DATA PROVIDED ->
==========

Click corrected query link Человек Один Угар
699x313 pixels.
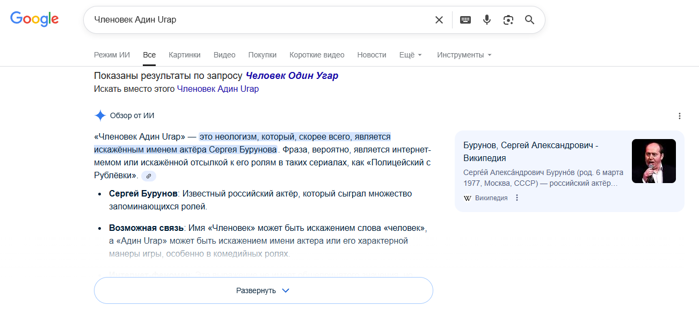tap(292, 76)
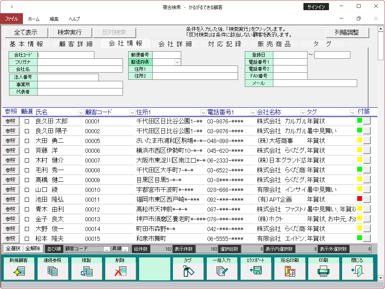
Task: Open the 顧客コード sort field dropdown
Action: 106,249
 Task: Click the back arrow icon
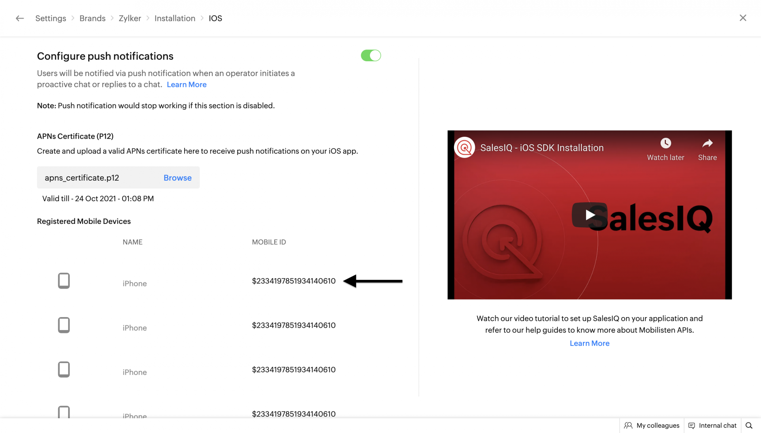[x=20, y=18]
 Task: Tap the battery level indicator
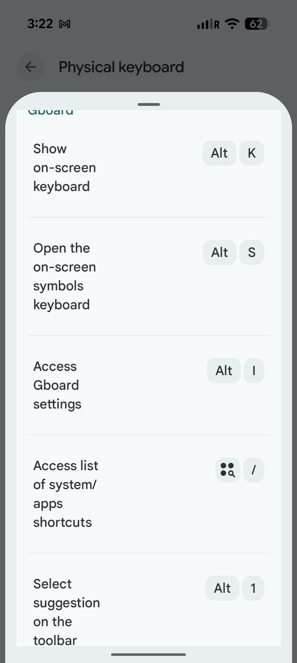click(257, 24)
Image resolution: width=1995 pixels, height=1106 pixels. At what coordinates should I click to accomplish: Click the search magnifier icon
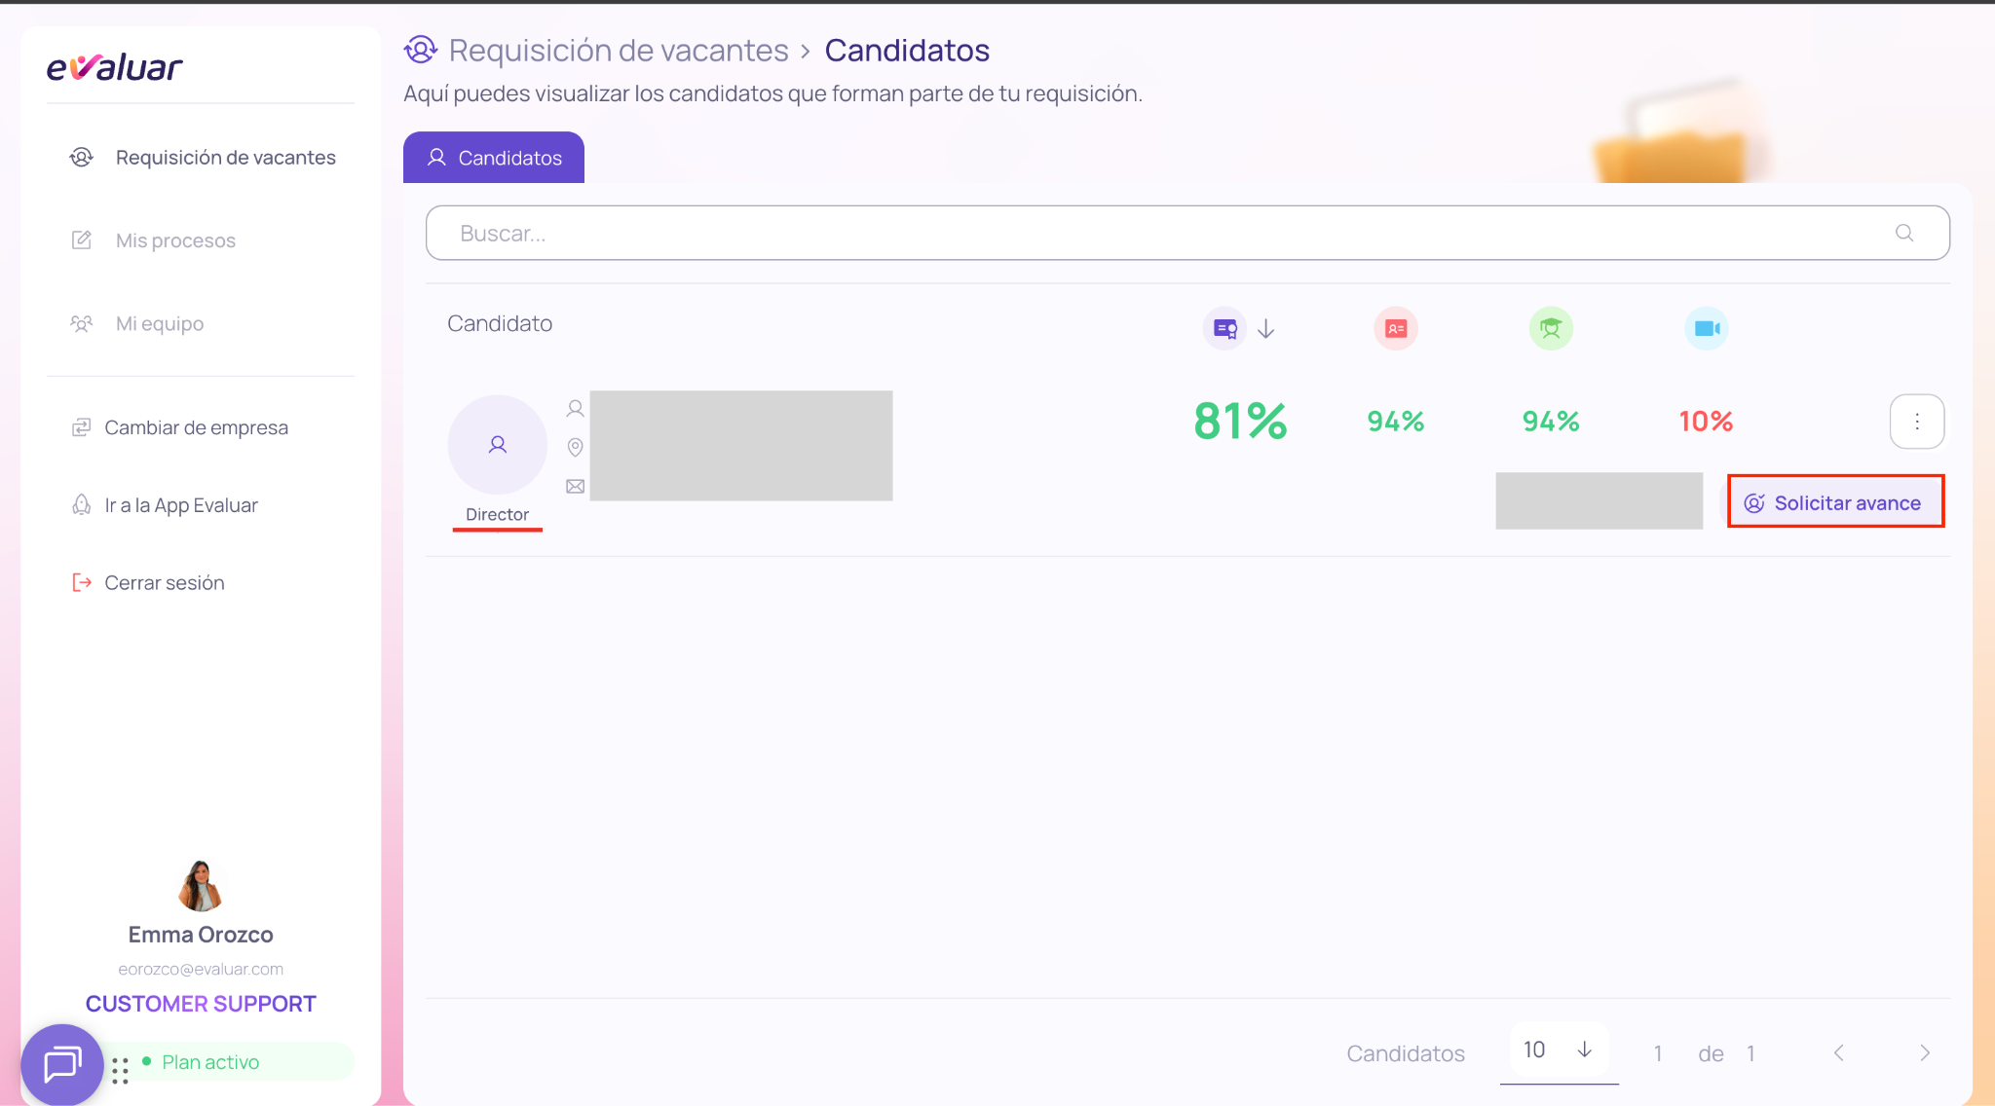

==========

WORK TO DO -> Give the lines of all the records above as a numbered list, leaving out blank lines and the pictures.

TASK SOLUTION ->
1. Click corrected query link Человек Один Угар
2. 699x313 pixels.
3. tap(292, 76)
4. Task: Open the 顧客コード sort field dropdown
5. Action: 106,249
6.  Task: Click the back arrow icon
7. [x=20, y=18]
8.  Task: Tap the battery level indicator
9. click(257, 24)
10. Image resolution: width=1995 pixels, height=1106 pixels. At what coordinates should I click to accomplish: Click the search magnifier icon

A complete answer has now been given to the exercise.